I had posted a comment at the LLVM bug tracker some hours ago. I suggest to continue the discussion here, at least for the LLVM parts of the issue:

https://bugs.llvm.org//show_bug.cgi?id=30452

sklam commented 7 years ago

Thanks! I will ask some SSE experts to look at the generated code.

Btw, I cannot chime in yet because I am still waiting for an account to the bug tracker.

ml31415 commented 7 years ago

Yeah, I remember that took a while. If I shall post smth there on your behalf, let me know!

ml31415 commented 7 years ago

From hiraditya in the LLVM bugtracker:

It seems that the patch (https://github.com/numba/numba/commit/e03a4170fdc59a87561394ccdfa0f4abfa7ec1ac) which canonicalizes the backedge was added in numba and caused regression. Now it makes sense because when I see the IR of apples function, it would create bad code because of the structure of control flow graph. The patch is pessimizing the code. I would suggest reverting the patch if that is possible. From my analysis it would require undoing the canonicalization of that patch in the compiler to get rid of selects and enable proper vectorization i.e., splitting the back-edge into multiple back-edges (which is fairly complicated to do in the compiler)

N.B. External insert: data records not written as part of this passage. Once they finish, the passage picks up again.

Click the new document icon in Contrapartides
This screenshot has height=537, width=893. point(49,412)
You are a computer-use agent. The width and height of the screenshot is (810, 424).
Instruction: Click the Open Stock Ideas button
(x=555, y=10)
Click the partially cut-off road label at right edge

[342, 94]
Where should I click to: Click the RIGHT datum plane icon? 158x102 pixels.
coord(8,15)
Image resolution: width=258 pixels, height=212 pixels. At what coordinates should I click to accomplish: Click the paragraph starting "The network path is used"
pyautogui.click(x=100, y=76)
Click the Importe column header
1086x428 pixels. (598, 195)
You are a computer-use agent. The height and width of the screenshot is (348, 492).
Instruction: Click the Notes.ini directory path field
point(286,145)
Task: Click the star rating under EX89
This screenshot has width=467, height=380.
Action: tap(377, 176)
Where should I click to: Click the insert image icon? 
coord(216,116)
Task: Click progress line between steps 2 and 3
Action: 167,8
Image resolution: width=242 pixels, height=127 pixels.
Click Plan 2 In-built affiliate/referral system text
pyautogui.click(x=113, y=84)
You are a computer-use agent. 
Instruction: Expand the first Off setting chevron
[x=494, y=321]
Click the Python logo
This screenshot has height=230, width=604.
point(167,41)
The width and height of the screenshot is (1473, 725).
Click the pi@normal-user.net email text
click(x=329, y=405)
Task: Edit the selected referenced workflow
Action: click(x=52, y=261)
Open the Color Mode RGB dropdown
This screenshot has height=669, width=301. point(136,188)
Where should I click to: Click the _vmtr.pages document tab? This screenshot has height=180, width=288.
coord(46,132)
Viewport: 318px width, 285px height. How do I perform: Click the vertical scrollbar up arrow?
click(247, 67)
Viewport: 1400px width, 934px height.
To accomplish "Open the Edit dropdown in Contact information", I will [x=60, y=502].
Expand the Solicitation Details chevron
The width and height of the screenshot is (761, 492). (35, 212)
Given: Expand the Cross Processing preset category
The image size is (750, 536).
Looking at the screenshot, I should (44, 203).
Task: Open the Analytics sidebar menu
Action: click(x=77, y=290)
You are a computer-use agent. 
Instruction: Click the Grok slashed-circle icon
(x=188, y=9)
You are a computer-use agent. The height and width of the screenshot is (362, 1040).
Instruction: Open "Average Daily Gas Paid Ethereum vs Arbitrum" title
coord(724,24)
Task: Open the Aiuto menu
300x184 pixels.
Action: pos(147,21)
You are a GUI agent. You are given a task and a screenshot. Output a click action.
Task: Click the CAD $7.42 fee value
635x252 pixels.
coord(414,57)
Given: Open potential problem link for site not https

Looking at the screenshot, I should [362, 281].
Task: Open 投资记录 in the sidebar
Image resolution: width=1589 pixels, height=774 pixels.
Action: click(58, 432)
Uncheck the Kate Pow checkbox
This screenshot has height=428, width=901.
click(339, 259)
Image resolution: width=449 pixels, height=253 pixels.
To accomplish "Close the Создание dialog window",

sklam commented 7 years ago

I am aware of the canonicalization triggering the performance regression. It is not easily revertible because it is resolving a bug. Also, removing the canonicalization may improve the nanmin code but not every case. The LLVM opt passes may canonicalize the backedges anyway. For example, if I modify the apple function to:

double apple(double *arr, int size) {
    double amin = INFINITY;
    int all_missing = 1;
    int i;
    double ai;
    for (i=0; i<size;) {
        ai = arr[i];

        if ( ai <= amin ) {
            amin = ai;
            all_missing = 0;
            ++i;
            continue;  // backedge
        }else{
            ++i;
            continue;  // backedge
        }
        break; // unreachable
    }
    if (all_missing) {
        amin = NAN;
    }
    return amin;
}

so that it has multiple backedges (Use clang -emit-llvm -S nanmin.ll; opt -view-cfg nanmin.ll to verify), the speed regression still occur at the 2nd application of the the simplifycfg pass in the pass sequence of -simplifycfg -sroa -simplifycfg. The 2nd simplifycfg merge the backedges.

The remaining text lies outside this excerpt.